* [Data]:
☆ ☆ ☆ ☆ ☆

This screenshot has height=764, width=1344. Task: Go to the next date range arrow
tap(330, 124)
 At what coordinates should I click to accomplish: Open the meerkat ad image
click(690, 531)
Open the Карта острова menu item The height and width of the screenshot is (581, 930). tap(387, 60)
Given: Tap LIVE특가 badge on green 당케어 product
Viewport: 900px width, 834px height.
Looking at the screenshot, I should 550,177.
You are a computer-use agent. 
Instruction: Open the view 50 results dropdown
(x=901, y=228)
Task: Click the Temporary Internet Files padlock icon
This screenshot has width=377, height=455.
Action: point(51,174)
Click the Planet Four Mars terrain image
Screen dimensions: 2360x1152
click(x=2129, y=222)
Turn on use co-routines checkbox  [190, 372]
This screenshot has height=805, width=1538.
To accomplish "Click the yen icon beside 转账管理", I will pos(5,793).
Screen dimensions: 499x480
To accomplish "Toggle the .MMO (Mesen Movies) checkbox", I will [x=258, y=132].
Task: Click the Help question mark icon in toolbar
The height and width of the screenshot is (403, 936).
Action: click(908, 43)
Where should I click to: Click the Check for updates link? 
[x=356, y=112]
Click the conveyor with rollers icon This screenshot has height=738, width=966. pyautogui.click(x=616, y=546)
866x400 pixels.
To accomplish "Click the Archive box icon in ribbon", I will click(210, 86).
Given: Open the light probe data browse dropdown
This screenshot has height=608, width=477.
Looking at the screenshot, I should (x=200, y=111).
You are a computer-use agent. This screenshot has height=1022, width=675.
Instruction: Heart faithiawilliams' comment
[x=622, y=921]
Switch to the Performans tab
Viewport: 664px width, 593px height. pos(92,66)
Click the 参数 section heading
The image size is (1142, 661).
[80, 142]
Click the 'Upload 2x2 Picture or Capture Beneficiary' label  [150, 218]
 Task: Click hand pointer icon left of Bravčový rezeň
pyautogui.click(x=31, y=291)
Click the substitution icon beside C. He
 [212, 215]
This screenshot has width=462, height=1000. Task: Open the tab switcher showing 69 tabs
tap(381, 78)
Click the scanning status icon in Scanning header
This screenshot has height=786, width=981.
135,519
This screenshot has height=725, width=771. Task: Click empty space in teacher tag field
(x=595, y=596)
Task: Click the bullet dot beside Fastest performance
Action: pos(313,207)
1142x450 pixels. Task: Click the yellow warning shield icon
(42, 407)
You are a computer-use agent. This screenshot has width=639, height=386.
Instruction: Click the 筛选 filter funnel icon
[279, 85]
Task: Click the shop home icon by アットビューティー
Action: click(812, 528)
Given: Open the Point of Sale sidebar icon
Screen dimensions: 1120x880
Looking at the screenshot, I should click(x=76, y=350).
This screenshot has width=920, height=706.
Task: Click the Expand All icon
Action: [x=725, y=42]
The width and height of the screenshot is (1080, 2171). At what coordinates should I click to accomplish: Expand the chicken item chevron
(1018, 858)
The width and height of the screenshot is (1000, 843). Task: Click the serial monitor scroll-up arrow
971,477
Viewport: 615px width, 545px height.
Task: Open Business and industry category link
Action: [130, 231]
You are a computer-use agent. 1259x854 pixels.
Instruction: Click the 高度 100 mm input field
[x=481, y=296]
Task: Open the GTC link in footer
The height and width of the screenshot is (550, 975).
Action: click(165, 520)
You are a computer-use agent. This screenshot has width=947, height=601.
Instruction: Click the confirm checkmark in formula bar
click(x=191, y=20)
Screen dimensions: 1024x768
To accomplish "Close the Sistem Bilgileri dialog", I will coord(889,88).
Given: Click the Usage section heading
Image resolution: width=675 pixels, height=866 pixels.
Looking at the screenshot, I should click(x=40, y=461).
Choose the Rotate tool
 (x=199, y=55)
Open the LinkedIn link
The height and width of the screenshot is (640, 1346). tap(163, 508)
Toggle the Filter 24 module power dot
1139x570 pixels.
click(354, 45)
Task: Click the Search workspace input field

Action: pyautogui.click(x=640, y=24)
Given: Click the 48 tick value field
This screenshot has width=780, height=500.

☆ ☆ ☆ ☆ ☆

Looking at the records above, which lines contain "agent"? Copy those lines.

* [Answer to the exercise]:
You are a computer-use agent. 
You are a computer-use agent. This screenshot has height=1022, width=675.
You are a computer-use agent. This screenshot has width=639, height=386.
You are a computer-use agent. 1259x854 pixels.
You are a computer-use agent. This screenshot has width=947, height=601.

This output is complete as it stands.